■ TEXTE SOURCE ■
De mère en fille : une aventure familiale au sein de La Chorba

Rose Belladjel est la maman de Nezha, notre responsable logistique. Lorsqu’elle parle de sa mère, Nezha évoque une femme forte, très instruite et investie pour aider son prochain. « C’était l’ainée de sa fratrie. Elle avait de grandes valeurs humaines et essayait tant bien que mal d’aider tout le monde. À l’époque, elle s’était même proposée pour donner des cours d’alphabétisation aux bénéficiaires de La Chorba qui peinait à lire et écrire. » Si on vous parle d’elle aujourd’hui c’est parce que le 28 mars marque la date anniversaire de son décès. Rose était la première cuisinière salariée de La Chorba. Elle a connu les débuts, sa présence y a marqué les esprits et animé la détermination de sa fille.

■ ENREGISTREMENTS ■
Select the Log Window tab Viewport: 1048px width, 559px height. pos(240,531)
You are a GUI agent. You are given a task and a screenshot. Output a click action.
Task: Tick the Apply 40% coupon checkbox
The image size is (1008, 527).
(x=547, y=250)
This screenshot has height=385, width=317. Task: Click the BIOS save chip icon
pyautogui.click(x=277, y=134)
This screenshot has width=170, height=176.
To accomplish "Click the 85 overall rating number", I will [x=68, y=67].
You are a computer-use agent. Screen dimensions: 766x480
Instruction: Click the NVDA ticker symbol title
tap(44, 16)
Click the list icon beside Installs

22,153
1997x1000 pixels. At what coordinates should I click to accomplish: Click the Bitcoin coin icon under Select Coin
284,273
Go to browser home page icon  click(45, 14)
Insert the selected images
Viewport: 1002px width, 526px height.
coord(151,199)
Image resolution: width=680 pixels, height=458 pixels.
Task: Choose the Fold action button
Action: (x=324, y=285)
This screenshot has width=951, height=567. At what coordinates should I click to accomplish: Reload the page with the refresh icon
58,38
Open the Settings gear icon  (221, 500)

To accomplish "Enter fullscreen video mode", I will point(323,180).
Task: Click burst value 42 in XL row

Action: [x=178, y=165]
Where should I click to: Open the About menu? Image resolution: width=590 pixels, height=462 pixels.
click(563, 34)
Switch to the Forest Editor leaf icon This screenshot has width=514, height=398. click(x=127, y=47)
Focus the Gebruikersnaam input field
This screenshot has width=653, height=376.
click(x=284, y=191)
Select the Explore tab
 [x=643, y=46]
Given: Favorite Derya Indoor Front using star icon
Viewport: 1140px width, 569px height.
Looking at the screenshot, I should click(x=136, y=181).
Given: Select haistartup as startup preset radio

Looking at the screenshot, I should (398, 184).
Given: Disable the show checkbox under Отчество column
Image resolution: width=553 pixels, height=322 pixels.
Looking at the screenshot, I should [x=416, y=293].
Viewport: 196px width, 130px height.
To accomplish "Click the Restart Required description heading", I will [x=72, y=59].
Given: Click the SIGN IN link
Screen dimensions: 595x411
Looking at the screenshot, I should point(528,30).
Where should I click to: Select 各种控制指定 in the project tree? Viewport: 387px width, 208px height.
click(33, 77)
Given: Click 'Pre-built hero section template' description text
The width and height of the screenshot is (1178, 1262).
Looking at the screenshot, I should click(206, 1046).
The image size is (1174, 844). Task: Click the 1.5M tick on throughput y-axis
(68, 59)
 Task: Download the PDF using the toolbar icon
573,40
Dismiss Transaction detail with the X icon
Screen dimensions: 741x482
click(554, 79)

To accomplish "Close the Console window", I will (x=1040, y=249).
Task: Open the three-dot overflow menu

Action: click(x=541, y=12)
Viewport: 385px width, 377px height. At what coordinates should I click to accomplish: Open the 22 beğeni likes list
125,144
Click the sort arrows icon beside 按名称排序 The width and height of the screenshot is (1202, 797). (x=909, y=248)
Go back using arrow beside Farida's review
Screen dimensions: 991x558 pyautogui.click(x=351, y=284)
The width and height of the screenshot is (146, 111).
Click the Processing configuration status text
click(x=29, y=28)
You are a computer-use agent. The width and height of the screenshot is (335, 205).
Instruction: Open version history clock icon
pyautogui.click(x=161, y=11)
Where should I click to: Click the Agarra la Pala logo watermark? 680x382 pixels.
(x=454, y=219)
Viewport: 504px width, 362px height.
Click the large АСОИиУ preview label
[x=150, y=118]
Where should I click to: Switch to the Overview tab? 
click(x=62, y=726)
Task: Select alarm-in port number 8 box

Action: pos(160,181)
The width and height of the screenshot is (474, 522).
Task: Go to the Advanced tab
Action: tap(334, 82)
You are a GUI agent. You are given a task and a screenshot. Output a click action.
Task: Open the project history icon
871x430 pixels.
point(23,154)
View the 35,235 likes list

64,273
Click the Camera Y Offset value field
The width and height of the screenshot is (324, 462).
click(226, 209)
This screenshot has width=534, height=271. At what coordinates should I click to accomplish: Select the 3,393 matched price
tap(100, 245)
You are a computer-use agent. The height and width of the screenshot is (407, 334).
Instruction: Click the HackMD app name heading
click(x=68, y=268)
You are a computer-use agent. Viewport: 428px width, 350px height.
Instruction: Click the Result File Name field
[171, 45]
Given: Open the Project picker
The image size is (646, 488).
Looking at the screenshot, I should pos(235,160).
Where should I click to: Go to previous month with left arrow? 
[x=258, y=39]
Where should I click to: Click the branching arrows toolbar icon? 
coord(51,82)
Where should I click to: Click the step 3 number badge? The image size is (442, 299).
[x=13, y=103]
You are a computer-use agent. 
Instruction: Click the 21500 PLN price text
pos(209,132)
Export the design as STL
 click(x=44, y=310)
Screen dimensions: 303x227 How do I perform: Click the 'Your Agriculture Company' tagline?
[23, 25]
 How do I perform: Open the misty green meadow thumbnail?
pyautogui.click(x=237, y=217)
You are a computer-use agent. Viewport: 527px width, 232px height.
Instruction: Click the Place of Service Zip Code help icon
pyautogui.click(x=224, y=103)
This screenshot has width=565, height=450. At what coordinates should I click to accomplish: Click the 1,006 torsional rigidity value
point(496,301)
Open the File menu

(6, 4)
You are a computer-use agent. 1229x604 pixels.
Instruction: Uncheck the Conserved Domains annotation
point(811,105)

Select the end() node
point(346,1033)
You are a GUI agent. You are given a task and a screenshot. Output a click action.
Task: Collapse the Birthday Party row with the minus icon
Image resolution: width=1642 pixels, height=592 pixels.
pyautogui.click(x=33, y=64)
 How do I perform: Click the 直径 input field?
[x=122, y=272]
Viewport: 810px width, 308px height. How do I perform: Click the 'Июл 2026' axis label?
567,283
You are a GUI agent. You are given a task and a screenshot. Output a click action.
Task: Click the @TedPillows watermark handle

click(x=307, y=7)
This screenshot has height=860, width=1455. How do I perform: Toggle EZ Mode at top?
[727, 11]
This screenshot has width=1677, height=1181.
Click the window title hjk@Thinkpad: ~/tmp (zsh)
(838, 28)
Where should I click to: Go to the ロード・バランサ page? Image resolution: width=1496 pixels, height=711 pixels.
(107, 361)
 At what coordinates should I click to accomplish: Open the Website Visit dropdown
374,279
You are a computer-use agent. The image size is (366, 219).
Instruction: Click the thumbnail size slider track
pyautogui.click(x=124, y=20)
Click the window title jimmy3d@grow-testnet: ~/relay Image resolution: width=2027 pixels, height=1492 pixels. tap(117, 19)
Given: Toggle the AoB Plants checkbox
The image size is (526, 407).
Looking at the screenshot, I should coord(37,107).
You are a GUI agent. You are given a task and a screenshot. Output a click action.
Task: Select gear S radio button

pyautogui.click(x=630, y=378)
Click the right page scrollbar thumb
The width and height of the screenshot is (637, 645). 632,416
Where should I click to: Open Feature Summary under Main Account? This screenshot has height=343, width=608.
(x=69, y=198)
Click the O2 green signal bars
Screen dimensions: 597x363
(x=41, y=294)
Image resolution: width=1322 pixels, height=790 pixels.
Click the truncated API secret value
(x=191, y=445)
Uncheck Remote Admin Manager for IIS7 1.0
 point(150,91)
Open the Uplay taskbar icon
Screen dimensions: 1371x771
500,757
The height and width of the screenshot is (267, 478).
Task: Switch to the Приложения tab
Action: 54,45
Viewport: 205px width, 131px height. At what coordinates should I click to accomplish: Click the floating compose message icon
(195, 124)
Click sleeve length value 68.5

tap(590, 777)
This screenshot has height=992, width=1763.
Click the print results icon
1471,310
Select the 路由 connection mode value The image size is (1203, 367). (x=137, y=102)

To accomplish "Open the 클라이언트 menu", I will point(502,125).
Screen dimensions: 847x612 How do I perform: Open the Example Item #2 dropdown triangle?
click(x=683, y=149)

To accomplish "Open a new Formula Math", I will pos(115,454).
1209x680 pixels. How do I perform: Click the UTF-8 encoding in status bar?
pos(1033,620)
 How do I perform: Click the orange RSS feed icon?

■ CONSIGNES DE L'EXERCICE ■
[1] Recopiez mot pour mot, s'il vous plaît, le passage du texte sur La Chorba qui commence par les mots contenant "Rose Belladjel est" et se termine par "de sa fille.".
[2] Répondez aux questions suivantes d'après le texte source.
(a) Quel poste Nezha occupe-t-elle à La Chorba ?
(b) Quelle date marque l'anniversaire du décès de Rose ?
(c) Quel poste Rose a-t-elle été la première à occuper à La Chorba ?

■ RÉSULTATS ■
[1]
Rose Belladjel est la maman de Nezha, notre responsable logistique. Lorsqu’elle parle de sa mère, Nezha évoque une femme forte, très instruite et investie pour aider son prochain. « C’était l’ainée de sa fratrie. Elle avait de grandes valeurs humaines et essayait tant bien que mal d’aider tout le monde. À l’époque, elle s’était même proposée pour donner des cours d’alphabétisation aux bénéficiaires de La Chorba qui peinait à lire et écrire. » Si on vous parle d’elle aujourd’hui c’est parce que le 28 mars marque la date anniversaire de son décès. Rose était la première cuisinière salariée de La Chorba. Elle a connu les débuts, sa présence y a marqué les esprits et animé la détermination de sa fille.

[2]
(a) Responsable logistique.
(b) Le 28 mars.
(c) Cuisinière salariée.